AMPA receptors are tetramers containing different combinations of the four subunits GluA1-4. Native AMPA receptor complexes comprise in addition auxiliary subunits such as the proteins of the TARP, CKAMP, cornichon families and GSG1L. AMPA receptor trafficking, subcellular localization and function depends on the composition of the AMPA receptor complex. AMPA receptor function differs between synapse and cell type, which can be explained by developmental, cell-type, brain region and subcellular differences in AMPA receptor composition. A main focus of our research group is the investigation of the role of different auxiliary subunits in AMPA receptor function. Auxiliary subunits of the CKAMP family (CKAMP39, CKAMP44, CKAMP52, and CKAMP59) regulate the number of AMPA receptors on the cell surface and in synapses. In addition, CKAMPs modulate AMPA receptor gating. For example, AMPA receptors that interact with CKAMP44 recover very slowly from desensitization. Using in vitro and in vivo electrophysiology, we showed that the influence of auxiliary subunits on AMPA receptor gating is relevant for synaptic function and neuronal activity in the hippocampus, visual system (dLGN) and olfactory bulb. We are currently investigating the role of auxiliary subunits information processing and neuronal network activity in different brain areas using in vivo tetrode recordings and 2P-microscopy.
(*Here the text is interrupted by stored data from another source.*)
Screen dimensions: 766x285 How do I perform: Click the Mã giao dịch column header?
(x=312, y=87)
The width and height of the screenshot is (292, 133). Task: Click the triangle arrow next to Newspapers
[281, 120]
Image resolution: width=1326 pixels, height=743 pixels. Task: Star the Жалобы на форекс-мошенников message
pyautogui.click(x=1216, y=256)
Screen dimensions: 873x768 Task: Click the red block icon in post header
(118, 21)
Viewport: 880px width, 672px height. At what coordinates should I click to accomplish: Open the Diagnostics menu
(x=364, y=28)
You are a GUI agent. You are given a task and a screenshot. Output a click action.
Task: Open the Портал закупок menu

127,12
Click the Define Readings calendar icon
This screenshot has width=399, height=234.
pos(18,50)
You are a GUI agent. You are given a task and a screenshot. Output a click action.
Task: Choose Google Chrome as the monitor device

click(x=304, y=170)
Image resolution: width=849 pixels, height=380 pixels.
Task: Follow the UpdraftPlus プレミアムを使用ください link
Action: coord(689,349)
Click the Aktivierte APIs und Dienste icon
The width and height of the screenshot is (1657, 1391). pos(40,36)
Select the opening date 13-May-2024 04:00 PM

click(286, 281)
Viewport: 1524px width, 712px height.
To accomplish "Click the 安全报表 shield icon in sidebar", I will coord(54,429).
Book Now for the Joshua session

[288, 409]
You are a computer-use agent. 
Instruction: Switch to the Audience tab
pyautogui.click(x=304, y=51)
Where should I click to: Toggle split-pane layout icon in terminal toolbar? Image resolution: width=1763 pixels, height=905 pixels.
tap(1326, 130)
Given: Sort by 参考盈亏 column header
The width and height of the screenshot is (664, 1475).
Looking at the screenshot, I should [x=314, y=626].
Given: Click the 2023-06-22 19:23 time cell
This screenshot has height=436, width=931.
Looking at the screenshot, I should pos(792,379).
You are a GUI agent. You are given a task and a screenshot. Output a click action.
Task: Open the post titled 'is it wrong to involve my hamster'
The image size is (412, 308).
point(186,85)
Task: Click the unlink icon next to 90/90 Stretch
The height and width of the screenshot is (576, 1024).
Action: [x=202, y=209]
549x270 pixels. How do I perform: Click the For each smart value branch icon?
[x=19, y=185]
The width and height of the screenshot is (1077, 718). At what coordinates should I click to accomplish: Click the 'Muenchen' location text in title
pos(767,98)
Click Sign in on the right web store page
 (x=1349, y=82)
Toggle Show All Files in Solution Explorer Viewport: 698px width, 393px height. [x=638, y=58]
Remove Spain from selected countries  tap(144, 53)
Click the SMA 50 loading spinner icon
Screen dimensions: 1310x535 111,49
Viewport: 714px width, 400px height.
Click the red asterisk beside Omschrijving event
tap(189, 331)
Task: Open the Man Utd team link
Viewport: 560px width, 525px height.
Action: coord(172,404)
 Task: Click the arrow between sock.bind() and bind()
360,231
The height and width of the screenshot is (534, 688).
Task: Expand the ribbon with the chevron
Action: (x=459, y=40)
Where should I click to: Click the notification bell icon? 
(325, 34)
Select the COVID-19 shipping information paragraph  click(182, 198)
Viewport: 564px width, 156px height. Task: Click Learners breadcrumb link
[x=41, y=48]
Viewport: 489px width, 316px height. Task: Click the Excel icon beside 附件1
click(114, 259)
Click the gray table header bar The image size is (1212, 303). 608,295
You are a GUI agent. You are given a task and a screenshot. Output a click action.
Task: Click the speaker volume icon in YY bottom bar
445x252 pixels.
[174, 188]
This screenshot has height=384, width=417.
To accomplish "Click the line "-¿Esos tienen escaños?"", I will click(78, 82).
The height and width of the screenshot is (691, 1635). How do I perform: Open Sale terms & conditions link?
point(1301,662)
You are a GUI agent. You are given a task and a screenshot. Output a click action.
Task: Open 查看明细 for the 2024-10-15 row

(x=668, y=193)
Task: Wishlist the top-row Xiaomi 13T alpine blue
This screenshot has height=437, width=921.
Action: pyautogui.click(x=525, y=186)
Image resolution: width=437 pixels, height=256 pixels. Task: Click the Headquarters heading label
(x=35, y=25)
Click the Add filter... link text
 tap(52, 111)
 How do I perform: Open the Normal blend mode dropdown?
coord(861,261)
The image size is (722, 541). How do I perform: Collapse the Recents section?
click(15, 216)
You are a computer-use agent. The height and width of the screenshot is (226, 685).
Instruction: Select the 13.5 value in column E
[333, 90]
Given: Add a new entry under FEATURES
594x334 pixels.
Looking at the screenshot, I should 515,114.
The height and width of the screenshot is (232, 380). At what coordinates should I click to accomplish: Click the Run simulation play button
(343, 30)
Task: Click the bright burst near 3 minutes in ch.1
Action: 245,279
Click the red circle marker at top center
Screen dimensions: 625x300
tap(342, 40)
Role of NMDA receptors in synapse physiology and pathophysiology.

 

NMDA receptor activation induces synaptic plasticity (long term potentiation and depression), which is thought to by one of the underlying mechanisms of learning and memory. However, overactivation of NMDA receptors can induce excitotoxicity via excessive influx of Ca2+. NMDA receptors are tetramers containing two GluN1 and two of the four different GluN2 subunits (GluN2A-D). NDMA receptor function depends on their subunit composition. NMDA receptor composition differs between cell types of different brain areas. These differences may explain the diverse roles of NDMA receptors in synaptic plasticity and pathophysiology of neurodegenerative diseases such as Alzheimer’s and Huntington’s disease. Using electrophysiological techniques, molecular biology, in situ hybridization and immunohistochemistry, we are investigating the functional expression profiles of NDMA receptors in brain areas such as hippocampus, cortex and striatum and their contribution to the pathophysiology of neurodegenerative diseases.

 

 

Genetic and molecular cause of familial neurodegenerative diseases

 

To identify the genetic cause of monogenic neurodegenerative diseases, we use whole genome sequencing. Our main focus in this project is to identify and novel molecules that are implicated pathophysiology of neurodegenerative diseases. Functional characterization of the molecules are done using cell culture systems and knockout mouse models. In our functional analyses, we focus mainly on synaptic proteins.